To be done:
Starting with the line containing "Bryan Adams (430, 573)" and going on through the last line, substitute "Fale conosco" for "Contato" and leave everything else unchanged. Output only those lines.

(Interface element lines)
----
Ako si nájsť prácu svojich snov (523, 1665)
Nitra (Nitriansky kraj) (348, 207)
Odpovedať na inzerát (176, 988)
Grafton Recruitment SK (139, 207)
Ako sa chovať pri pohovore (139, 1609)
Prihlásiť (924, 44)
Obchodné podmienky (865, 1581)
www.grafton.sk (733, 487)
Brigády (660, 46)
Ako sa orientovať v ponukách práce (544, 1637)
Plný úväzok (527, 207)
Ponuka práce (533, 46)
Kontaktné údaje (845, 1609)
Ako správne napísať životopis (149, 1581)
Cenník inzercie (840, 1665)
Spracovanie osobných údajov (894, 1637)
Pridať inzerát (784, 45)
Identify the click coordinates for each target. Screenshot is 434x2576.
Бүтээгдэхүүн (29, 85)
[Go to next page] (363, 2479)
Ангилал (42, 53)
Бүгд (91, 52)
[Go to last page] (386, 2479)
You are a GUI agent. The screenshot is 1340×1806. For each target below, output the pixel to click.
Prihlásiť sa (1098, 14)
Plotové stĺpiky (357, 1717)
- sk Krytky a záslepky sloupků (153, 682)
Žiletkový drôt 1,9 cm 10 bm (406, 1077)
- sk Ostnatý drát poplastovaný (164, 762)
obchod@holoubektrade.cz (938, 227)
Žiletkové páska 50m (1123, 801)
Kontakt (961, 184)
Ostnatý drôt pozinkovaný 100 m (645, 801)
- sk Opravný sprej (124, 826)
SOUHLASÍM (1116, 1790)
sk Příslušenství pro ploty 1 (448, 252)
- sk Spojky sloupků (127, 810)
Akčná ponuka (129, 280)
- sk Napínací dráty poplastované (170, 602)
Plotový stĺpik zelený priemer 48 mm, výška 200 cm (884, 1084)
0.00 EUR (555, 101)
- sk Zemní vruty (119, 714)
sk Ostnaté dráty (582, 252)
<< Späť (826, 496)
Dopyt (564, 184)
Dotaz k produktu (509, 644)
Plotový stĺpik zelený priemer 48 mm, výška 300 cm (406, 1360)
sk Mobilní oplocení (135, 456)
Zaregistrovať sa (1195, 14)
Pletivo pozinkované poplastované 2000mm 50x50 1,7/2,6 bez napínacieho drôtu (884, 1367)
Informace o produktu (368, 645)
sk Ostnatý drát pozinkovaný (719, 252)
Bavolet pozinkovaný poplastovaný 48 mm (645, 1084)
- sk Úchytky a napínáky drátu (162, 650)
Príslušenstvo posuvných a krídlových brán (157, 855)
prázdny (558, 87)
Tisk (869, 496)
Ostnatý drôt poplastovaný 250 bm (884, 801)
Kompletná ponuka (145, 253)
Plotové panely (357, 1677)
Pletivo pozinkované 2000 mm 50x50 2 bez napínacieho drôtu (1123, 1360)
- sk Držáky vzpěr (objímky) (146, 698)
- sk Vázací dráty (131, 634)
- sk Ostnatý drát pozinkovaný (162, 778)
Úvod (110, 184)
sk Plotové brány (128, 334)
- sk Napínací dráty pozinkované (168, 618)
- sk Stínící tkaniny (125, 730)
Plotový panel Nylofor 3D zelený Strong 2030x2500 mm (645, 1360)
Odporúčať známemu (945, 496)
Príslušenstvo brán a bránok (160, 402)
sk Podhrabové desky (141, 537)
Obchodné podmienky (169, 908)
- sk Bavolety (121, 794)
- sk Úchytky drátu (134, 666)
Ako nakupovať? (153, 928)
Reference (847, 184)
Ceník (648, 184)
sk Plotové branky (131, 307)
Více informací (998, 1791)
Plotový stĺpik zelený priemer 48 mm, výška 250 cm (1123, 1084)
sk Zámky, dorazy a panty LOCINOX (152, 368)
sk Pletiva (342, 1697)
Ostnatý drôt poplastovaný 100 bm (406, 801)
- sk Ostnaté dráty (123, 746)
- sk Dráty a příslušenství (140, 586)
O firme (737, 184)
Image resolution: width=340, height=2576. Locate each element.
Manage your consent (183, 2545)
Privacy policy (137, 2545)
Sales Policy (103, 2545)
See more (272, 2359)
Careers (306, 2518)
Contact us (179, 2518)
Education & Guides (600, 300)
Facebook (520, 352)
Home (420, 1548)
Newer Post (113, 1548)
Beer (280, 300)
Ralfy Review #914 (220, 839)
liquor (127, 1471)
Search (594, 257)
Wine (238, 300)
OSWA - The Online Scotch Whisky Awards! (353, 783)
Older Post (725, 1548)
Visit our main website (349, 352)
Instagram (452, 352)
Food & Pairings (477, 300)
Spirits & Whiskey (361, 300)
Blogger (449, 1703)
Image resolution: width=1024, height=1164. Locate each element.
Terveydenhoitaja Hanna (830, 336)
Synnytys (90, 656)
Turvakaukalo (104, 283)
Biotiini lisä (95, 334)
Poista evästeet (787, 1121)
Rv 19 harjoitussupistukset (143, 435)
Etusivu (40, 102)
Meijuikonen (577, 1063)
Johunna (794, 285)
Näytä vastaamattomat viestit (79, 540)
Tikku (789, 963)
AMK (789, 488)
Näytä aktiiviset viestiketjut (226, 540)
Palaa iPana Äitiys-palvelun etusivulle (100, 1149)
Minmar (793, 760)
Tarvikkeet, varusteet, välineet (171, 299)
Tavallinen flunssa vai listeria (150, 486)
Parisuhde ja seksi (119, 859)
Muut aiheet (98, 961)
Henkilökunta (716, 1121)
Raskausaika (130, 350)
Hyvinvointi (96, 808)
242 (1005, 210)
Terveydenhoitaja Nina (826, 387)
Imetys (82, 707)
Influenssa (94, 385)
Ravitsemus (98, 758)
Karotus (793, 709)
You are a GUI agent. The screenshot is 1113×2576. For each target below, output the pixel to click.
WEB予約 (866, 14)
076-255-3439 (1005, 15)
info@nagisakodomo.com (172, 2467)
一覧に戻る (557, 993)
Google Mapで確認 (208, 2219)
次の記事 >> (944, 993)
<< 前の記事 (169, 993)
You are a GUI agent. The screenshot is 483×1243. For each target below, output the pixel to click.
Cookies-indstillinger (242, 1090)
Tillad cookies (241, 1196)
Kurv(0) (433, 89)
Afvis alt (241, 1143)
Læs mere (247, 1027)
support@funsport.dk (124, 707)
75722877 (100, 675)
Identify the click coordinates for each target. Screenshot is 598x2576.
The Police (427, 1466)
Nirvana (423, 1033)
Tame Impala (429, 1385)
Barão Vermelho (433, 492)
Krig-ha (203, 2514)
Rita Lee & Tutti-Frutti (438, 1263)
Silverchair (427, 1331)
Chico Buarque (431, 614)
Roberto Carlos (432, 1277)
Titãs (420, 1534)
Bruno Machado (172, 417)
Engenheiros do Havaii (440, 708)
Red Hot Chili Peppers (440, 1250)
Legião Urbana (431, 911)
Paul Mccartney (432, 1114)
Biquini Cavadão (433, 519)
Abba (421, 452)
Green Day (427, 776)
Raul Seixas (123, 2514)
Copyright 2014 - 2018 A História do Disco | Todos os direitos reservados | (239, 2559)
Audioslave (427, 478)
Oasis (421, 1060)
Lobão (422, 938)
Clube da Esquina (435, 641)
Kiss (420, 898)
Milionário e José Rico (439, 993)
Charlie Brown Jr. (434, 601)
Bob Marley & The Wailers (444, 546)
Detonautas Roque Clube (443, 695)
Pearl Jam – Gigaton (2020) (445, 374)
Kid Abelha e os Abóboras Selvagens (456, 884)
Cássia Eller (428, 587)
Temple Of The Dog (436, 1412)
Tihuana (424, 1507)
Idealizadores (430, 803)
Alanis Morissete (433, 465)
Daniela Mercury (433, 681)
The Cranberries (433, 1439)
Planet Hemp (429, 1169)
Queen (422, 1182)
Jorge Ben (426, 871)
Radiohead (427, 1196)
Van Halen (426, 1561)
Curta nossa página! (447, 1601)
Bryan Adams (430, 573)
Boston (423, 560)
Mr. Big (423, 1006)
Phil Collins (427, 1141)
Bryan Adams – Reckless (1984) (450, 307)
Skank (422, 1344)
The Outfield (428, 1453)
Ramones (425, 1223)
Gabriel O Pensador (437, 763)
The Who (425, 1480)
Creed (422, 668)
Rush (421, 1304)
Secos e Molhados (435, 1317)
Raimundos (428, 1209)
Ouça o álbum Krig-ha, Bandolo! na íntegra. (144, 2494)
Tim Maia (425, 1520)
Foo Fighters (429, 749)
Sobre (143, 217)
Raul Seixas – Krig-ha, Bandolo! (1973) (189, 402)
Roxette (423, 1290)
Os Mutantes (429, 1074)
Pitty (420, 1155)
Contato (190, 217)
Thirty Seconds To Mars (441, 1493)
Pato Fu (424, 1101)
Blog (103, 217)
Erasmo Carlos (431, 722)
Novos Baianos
----
Exercise result:
Bryan Adams (430, 573)
Boston (423, 560)
Mr. Big (423, 1006)
Phil Collins (427, 1141)
Bryan Adams – Reckless (1984) (450, 307)
Skank (422, 1344)
The Outfield (428, 1453)
Ramones (425, 1223)
Gabriel O Pensador (437, 763)
The Who (425, 1480)
Creed (422, 668)
Rush (421, 1304)
Secos e Molhados (435, 1317)
Raimundos (428, 1209)
Ouça o álbum Krig-ha, Bandolo! na íntegra. (144, 2494)
Tim Maia (425, 1520)
Foo Fighters (429, 749)
Sobre (143, 217)
Raul Seixas – Krig-ha, Bandolo! (1973) (189, 402)
Roxette (423, 1290)
Os Mutantes (429, 1074)
Pitty (420, 1155)
Fale conosco (190, 217)
Thirty Seconds To Mars (441, 1493)
Pato Fu (424, 1101)
Blog (103, 217)
Erasmo Carlos (431, 722)
Novos Baianos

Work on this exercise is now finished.